Com. v. Hoffman, L.
2277 EDA 2015
| Pa. Super. Ct. | Dec 9, 2016Background
- Heather Lynn Hoffman was tried for offenses arising from an ER incident in which she faked a seizure and threw a clipboard at a nurse, causing a minor eye injury; jury convicted her of Simple Assault (and summary Disorderly Conduct and Harassment) but acquitted her of Aggravated Assault.
- After the Commonwealth rested, defense intended to present a character witness to testify to Hoffman's reputation for peacefulness and nonviolence.
- The prosecutor notified defense counsel the morning of the witness that Hoffman had prior convictions: one stalking (2003) and two summary harassment convictions, which the Commonwealth intended to use to impeach the character witness.
- Defense objected, arguing the Commonwealth had not provided facts underlying the prior convictions and that those convictions were not probative of violent character; the court ruled the stalking and harassment convictions were relevant to peacefulness and could be used on cross-examination if the character witness testified.
- Defense declined to call the character witness; jury convicted Hoffman of Simple Assault; trial court sentenced her to 2 days to 23 months; Hoffman appealed the trial court’s ruling allowing the Commonwealth to impeach a character witness with her prior convictions.
Issues
| Issue | Plaintiff's Argument | Defendant's Argument | Held |
|---|---|---|---|
| Whether the trial court erred in permitting the Commonwealth to impeach a defense character witness with Hoffman's prior stalking and harassment convictions | Commonwealth: cross-examination on convictions is permissible to test witness credibility once defendant opens the door on reputation for peacefulness | Hoffman: prior convictions were not shown to involve violence; facts were unknown so convictions are not probative of peacefulness and admission was prejudicial | The court affirmed: trial court did not abuse discretion; stalking and harassment convictions were sufficiently related to peacefulness to permit impeachment of a character witness |
Key Cases Cited
- Commonwealth v. Hull, 982 A.2d 1020 (Pa. Super. 2009) (discussed by appellant but found distinguishable)

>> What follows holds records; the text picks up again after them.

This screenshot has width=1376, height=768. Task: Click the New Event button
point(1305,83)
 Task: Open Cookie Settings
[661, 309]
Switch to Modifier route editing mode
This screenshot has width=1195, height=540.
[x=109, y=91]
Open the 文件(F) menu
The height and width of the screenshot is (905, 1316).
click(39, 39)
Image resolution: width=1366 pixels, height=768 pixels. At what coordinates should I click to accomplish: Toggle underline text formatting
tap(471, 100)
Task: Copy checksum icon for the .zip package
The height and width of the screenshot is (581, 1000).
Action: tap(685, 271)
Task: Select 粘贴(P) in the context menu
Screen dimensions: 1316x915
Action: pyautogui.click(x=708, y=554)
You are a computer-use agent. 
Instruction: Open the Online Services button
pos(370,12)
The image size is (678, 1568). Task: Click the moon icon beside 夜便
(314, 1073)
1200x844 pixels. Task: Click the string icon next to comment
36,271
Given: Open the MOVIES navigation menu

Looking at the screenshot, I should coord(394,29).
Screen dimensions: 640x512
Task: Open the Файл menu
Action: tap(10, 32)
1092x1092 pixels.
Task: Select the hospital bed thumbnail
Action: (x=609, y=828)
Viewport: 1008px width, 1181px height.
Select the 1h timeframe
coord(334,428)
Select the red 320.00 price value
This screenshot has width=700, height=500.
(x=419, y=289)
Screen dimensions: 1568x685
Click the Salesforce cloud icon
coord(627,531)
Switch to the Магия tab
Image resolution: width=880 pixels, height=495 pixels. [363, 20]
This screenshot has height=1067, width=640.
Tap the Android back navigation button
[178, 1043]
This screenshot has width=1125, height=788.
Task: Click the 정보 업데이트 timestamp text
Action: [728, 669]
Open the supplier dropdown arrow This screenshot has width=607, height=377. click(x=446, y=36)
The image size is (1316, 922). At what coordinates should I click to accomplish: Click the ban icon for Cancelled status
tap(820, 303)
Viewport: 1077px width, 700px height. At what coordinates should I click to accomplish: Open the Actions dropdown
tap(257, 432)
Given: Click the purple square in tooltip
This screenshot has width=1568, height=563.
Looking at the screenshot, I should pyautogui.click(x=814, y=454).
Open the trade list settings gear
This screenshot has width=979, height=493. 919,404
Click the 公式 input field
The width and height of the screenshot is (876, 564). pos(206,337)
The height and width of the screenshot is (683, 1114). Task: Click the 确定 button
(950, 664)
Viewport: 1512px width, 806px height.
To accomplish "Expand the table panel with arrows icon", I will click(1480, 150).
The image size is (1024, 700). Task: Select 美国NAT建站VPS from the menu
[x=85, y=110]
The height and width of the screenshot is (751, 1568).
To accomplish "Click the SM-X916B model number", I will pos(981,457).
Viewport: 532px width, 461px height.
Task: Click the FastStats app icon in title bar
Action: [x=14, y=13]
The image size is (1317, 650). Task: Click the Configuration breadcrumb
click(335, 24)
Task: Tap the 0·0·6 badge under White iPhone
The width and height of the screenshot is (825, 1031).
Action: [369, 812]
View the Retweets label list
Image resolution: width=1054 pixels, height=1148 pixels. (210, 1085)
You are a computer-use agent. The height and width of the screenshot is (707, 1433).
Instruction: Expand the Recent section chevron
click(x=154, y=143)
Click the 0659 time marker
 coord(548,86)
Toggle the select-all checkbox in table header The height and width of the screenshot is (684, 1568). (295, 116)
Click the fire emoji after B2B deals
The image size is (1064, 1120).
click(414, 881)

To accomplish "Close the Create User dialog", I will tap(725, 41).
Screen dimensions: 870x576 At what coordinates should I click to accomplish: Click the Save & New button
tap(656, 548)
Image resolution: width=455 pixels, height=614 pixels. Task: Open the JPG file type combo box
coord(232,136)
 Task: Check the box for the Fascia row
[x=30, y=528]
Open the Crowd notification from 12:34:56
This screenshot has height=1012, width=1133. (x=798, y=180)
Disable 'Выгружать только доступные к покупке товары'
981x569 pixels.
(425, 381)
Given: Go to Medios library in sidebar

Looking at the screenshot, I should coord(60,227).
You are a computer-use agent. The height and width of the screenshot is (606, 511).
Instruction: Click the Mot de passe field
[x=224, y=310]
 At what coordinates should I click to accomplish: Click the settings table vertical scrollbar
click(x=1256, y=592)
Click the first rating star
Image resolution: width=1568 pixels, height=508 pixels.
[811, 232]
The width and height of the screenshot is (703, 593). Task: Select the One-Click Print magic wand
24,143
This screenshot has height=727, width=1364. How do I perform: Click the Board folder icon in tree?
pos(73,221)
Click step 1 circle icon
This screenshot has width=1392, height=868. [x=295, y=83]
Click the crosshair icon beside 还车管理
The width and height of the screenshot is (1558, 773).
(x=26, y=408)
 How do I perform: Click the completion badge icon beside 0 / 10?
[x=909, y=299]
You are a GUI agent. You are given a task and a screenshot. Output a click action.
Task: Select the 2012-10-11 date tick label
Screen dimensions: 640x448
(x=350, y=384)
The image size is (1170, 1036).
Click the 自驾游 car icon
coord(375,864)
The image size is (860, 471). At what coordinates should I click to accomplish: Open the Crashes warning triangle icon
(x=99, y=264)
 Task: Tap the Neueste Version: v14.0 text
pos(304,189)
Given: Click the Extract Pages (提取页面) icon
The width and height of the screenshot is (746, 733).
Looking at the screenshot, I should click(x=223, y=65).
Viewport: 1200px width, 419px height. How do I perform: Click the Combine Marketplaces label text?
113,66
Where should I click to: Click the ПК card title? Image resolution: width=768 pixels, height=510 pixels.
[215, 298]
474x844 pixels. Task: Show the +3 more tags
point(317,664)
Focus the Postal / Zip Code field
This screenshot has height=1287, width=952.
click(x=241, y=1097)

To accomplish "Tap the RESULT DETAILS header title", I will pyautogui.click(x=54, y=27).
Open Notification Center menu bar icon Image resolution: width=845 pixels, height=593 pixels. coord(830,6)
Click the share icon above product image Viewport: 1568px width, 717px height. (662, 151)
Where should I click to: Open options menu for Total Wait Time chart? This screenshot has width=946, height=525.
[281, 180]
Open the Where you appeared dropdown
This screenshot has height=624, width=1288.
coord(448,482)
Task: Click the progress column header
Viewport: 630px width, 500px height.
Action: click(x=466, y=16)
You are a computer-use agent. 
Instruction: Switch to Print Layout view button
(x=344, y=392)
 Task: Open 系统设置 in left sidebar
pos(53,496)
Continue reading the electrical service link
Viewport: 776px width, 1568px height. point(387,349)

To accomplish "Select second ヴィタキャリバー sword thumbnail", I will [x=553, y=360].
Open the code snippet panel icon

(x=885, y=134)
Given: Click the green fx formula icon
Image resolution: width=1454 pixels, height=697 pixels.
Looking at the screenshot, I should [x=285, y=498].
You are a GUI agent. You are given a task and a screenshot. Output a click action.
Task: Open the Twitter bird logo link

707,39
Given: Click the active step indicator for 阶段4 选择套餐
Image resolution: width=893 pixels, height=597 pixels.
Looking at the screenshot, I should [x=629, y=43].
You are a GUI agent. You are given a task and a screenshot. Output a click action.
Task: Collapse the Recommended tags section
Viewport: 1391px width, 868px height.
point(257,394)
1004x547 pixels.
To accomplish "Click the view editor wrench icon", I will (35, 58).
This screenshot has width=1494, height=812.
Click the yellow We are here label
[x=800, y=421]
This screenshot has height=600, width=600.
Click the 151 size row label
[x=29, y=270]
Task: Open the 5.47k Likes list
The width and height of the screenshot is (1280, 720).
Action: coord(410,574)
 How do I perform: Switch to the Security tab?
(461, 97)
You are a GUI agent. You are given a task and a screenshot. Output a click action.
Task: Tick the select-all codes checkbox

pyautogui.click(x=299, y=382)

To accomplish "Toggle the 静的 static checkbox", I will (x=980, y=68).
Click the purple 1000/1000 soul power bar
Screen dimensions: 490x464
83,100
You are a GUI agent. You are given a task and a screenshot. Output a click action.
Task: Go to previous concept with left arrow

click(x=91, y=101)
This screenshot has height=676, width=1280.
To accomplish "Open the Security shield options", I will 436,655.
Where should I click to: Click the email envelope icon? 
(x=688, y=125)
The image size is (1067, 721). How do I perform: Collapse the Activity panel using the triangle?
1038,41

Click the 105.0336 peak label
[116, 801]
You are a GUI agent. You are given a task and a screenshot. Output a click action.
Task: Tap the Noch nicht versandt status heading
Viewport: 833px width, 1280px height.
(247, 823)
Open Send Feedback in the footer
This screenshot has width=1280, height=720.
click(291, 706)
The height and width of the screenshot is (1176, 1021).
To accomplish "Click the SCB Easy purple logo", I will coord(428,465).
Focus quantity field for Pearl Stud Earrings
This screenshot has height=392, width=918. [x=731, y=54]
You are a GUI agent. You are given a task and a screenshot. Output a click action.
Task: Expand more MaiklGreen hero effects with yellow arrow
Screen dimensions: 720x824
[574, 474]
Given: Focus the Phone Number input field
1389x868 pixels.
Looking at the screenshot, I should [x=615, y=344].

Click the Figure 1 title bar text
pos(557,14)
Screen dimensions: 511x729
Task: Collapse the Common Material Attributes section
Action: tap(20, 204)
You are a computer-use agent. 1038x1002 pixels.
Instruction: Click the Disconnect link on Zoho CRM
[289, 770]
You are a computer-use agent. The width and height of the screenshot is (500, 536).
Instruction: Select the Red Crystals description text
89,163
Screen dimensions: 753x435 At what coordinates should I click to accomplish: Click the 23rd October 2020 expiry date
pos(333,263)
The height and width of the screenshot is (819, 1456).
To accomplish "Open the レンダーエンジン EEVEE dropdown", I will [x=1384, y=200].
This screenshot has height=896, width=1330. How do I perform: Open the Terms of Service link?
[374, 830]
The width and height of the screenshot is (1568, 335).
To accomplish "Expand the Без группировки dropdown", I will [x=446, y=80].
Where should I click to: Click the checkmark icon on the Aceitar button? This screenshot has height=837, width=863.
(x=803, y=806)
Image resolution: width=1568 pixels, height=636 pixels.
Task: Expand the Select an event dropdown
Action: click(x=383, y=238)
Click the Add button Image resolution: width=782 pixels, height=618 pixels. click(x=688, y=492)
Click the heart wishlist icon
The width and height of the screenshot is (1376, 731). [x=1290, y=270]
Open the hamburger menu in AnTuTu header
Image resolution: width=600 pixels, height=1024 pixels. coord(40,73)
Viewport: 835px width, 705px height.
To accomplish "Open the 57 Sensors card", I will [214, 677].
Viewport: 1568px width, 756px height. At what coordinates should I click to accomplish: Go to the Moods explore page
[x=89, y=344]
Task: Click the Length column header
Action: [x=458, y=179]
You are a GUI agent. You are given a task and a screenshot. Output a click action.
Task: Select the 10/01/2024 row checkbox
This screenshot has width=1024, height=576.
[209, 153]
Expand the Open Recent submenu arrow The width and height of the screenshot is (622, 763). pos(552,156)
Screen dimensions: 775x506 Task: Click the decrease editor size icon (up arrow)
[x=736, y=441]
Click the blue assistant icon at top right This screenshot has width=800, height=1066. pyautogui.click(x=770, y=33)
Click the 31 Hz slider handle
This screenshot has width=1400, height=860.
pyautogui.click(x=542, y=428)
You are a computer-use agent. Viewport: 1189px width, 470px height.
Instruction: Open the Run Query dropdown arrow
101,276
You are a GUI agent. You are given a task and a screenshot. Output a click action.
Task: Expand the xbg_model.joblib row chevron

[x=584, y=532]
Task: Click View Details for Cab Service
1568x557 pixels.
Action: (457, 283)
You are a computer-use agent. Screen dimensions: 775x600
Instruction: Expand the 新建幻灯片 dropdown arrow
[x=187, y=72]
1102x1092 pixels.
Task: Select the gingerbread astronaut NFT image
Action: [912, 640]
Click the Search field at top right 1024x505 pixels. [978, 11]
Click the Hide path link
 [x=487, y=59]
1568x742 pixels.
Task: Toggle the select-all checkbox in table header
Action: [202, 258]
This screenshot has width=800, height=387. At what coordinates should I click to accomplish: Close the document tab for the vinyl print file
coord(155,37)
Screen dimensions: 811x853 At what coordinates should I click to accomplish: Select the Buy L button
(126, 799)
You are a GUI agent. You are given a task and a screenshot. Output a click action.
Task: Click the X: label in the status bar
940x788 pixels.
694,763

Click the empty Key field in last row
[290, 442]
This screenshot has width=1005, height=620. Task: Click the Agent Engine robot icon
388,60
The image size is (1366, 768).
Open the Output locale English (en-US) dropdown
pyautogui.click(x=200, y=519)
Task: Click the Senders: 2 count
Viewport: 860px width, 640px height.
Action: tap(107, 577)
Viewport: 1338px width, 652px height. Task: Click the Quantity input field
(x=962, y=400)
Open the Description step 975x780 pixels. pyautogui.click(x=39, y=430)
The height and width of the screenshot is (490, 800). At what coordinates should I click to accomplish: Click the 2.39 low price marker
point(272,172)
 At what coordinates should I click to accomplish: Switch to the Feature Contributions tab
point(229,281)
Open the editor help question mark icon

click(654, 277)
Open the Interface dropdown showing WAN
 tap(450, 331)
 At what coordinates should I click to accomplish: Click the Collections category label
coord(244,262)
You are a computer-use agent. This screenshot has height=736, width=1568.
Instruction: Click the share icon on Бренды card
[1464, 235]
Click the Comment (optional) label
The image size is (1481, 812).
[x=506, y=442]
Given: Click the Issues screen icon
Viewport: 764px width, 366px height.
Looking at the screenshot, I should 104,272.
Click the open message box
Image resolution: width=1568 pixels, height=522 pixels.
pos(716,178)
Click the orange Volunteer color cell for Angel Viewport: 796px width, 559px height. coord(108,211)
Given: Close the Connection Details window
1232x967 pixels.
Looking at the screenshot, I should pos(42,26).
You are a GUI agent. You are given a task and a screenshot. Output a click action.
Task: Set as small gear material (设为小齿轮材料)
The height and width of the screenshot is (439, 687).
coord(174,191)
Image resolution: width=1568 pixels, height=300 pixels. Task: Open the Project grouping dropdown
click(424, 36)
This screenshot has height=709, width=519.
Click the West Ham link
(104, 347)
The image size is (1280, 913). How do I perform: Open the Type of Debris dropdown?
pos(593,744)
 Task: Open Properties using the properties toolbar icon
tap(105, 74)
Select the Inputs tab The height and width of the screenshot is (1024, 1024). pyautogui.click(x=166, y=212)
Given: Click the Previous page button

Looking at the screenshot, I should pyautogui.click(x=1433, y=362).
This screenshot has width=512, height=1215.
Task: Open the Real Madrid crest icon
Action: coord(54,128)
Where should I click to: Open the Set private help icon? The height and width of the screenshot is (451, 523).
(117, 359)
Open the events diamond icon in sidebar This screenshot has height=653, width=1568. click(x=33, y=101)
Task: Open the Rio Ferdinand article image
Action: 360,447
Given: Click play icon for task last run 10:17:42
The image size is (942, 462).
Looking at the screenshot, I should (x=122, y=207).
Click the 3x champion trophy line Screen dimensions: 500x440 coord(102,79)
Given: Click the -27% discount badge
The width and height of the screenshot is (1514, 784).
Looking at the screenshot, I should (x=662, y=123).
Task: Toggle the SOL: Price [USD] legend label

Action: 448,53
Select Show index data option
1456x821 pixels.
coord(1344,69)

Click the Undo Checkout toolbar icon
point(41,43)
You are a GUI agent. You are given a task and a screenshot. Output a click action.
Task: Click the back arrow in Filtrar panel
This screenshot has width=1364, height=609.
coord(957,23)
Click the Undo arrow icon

- Commonwealth v. Hoover, 16 A.3d 1148 (Pa. Super. 2011) (trial-court discretion over scope of cross-examination and impeachment)
- Commonwealth v. Fletcher, 861 A.2d 898 (Pa. 2004) (once defendant offers reputation evidence, prosecution may probe witness knowledge of convictions related to trait)
- Commonwealth v. Adams, 626 A.2d 1231 (Pa. Super. 1993) (distinguishes proving particular bad acts from testing credibility/knowledge of reputation)
- Commonwealth v. Becker, 191 A. 351 (Pa. 1937) (historic articulation of distinction between proving acts and testing witness familiarity/standard)
- Commonwealth v. Hurt, 60 A.2d 828 (Pa. Super. 1948) (cross-examination to test credibility permitted if purpose is to test reputation knowledge, not to prove other crimes)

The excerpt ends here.